A highlight from the morning was hearing about the INTERDEM academy, which supports 100 early career researchers in psychosocial research. They have just received funding for 15 PhD studentships (that’s a lot!) in a number of different centres across Europe. They’re likely to be recruiting next year, so if you know anyone who wants to start some research in the area of dementia care, tell them to keep an eye on the INTERDEM website.
The afternoon session began with two workshops in parallel. I went to one titled ‘Social health’ and witnessed the debate and discussion that goes in to preparing an academic position paper which will hopefully come to submission in early spring next year. It was one of the more polite academic discussions I’ve witnessed, but not everyone agreed on the structure, the content, the definitions of subheadings or even the title ‘social health’! But, in the end compromises were reached and it will move forward. I’m looking forward to seeing the finished result.
Following this there were a series of excellent talks covering everything from the layout of grocery stores in Sweden, writing life stories in collaboration with older people (so-called narrative care) to helping people with dementia and their care-givers make better decisions. There were contentious issues, such as the paradox between evidence that socially active people with dementia do better, whilst many people with dementia do not want to increase their social engagement.
I have to admit that psychosocial care is not my area of expertise, and I wasn’t expecting too much. But I genuinely enjoyed the meeting. Perhaps that had something to do with the fact that I had to pay attention and take notes so I could write it all down here!
As a gate-crasher from the Young Leaders Dementia working group, I was introduced and got to say a few words. It was great that people caught me afterwards to find out more, suggest members of their research groups who might want to get involved and to build links between the INTERDEM academy and our working group. Hopefully something will come of all the networking.

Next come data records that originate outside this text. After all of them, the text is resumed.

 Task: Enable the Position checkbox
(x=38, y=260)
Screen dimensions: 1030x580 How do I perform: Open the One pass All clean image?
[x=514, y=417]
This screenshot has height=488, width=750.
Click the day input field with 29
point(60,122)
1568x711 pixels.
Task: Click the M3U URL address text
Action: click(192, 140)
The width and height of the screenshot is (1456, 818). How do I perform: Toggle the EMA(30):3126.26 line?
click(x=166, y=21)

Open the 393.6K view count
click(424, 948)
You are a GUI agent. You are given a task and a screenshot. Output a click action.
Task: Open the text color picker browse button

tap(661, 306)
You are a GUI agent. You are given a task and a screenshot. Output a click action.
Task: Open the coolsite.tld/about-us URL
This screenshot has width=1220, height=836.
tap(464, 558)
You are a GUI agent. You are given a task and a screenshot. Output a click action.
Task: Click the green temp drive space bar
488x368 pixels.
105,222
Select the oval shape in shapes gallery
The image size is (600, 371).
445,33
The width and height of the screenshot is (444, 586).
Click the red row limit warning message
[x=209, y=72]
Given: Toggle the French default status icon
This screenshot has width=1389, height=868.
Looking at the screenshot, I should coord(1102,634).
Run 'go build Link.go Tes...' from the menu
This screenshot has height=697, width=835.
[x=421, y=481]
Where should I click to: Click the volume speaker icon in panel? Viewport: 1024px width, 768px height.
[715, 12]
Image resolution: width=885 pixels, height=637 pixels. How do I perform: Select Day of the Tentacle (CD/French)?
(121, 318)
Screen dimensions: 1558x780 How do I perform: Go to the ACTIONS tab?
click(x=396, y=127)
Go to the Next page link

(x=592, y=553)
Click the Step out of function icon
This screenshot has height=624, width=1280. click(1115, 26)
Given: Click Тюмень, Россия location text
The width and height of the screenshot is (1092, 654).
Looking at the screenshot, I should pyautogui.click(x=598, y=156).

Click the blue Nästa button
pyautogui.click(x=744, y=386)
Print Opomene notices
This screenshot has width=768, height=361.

Finally, at the end of the day there was the opening ceremony. Unfortunately largely in Slovenian with too few translating headsets, but the last talk was worth the wait. Jean George from Alzheimer Europe charted the 25 years of the organisation’s history, starting from small beginnings of resources such as books for children on dementia (updated and still available) and moving on to the campaigning and advocacy work they have engaged in successfully since 2006. The European Union, the G8 and the WHO have all taken an interest in dementia over the past few years and many European countries now have a dementia strategy, in a large part thanks to the pressure and expertise of Alzheimer Europe.
After the formalities, a few drinks and some decent food. And a chance for myself and
the others from the Young Leaders working group to have a picture with a real Slovenian Dragon! A pretty good end to a good day’s work.